Writing the Breakout Novel by Donald Maass (Part 4)

This entry is part 4 of 27 in the series Writing the Breakout Novel by Donald Maass

Stages of Failure

It isn’t pretty when you realize that the thing you’ve been doing, oh, all your life, is wrong. The first thing you do is reject the idea out of hand. If you’re a writer, you go to book X by famous writer Y and open at random to page Z. You read aloud the words on page Z and then you deride them mercilessly. Your lip goes into a bit of a sneer and you do your best to convince everyone (who hasn’t had the good sense to flee the room) that you are as good as author Y and that your masterpiece is better by a thousand fold than book X. Then, with a flourish, you tear out page Z and exclaim,

Perforate it, and put it on a roll!

You look like an idiot, but a mildly dangerous idiot, so no one says anything. You take their silence as a tacit agreement with your analysis. You get smug. However, there isn’t much else you can say after that so you put book X back on the shelf and you sit down. You begin to get a little upset at yourself for tearing page Z out. Author Y deserves better.

Accepting Suckage and Moving On

When you accept the fact that you suck at something, especially something as personal as writing, it might take you several tries before you really get it. I tried to quit two years ago, but I was working again in three weeks. Therefore, I knew quitting wasn’t an option.

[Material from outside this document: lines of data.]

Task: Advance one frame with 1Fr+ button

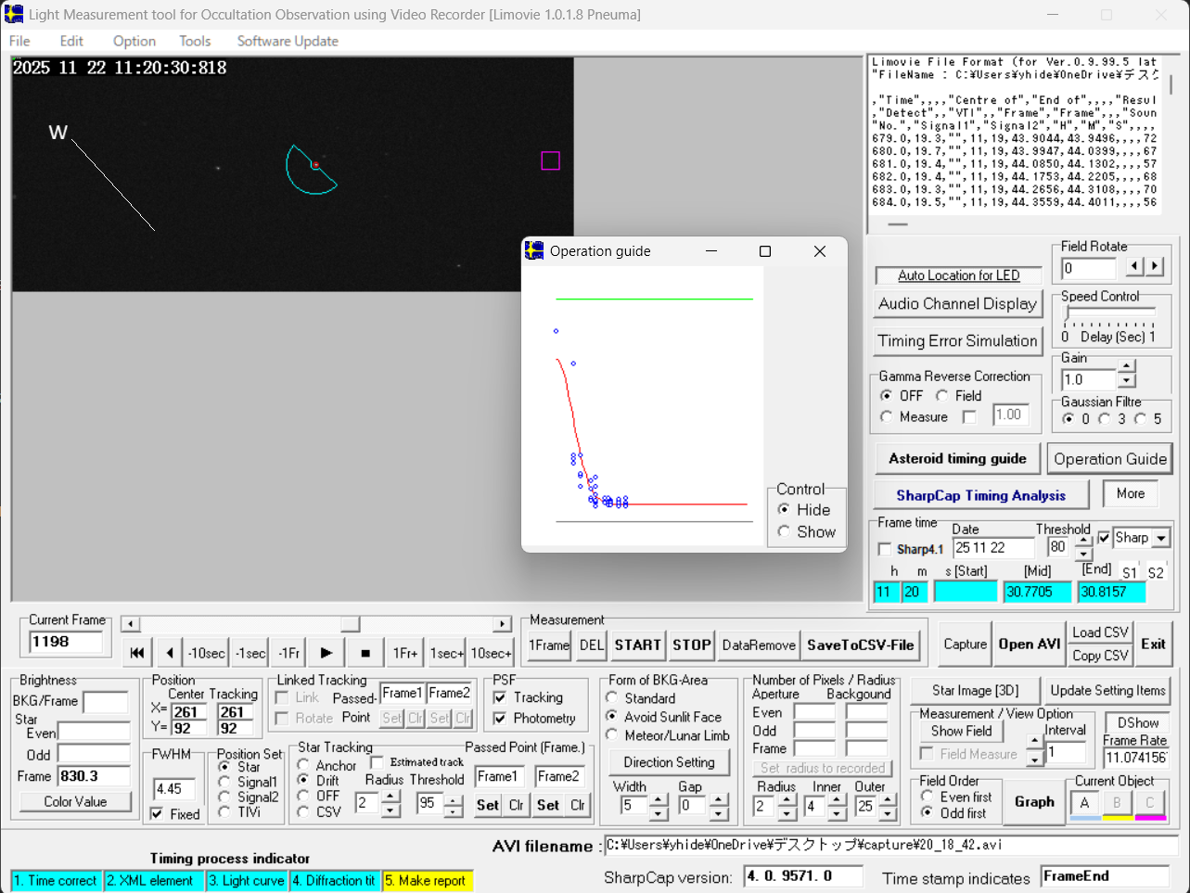Action: [x=405, y=653]
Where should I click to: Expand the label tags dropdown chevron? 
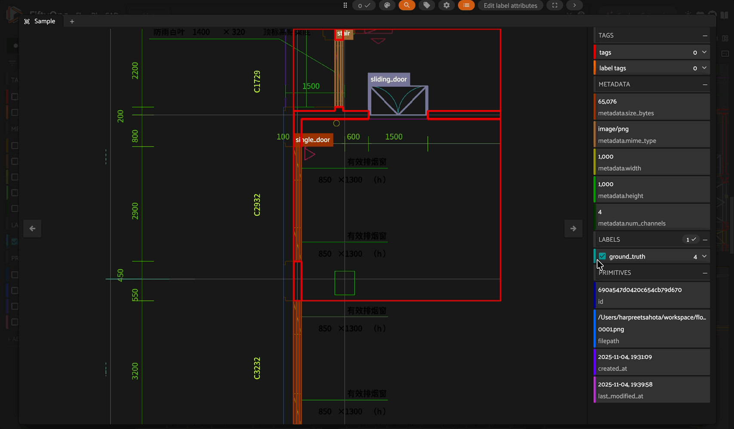704,68
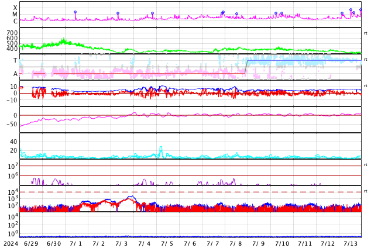Click the 6/29 date label on time axis
This screenshot has width=371, height=248.
30,243
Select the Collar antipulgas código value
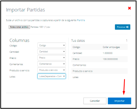 tap(111, 47)
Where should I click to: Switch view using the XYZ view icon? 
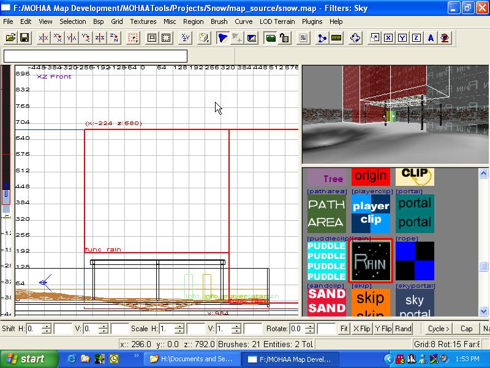click(185, 38)
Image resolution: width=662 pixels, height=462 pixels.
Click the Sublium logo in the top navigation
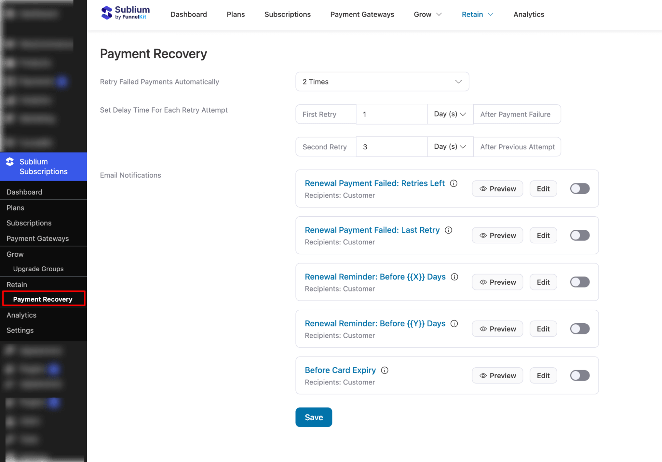(125, 13)
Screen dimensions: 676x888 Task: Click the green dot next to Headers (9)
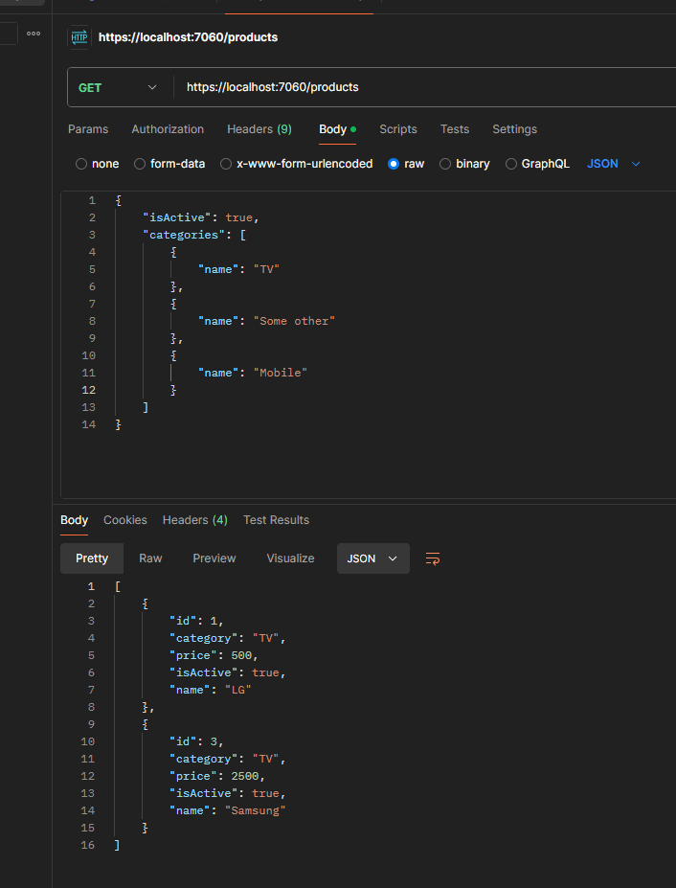[284, 128]
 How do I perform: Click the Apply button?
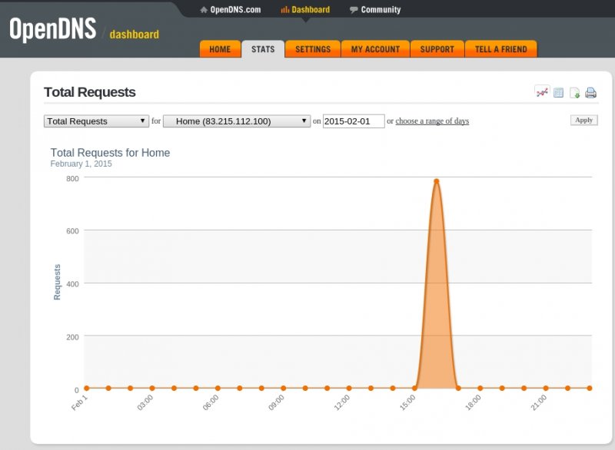[x=583, y=121]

I spent the next few weeks trying to diagnose my problem. I’m not talking about tearing apart the stories and the prose, but something a few layers up. I wanted to find out why I couldn’t write the stories I was trying to pull off.

What I came to realize is that I was just too damn happy to be a literary artist. I didn’t feel happy at the moment, but I knew that was my default state and whenever I was writing something deep and literary all that joy drained from me. What started as grand and beautiful turned into pain and drudgery.

It was like a chore to write and that didn’t fit in with the kiddo who loved to tell stories.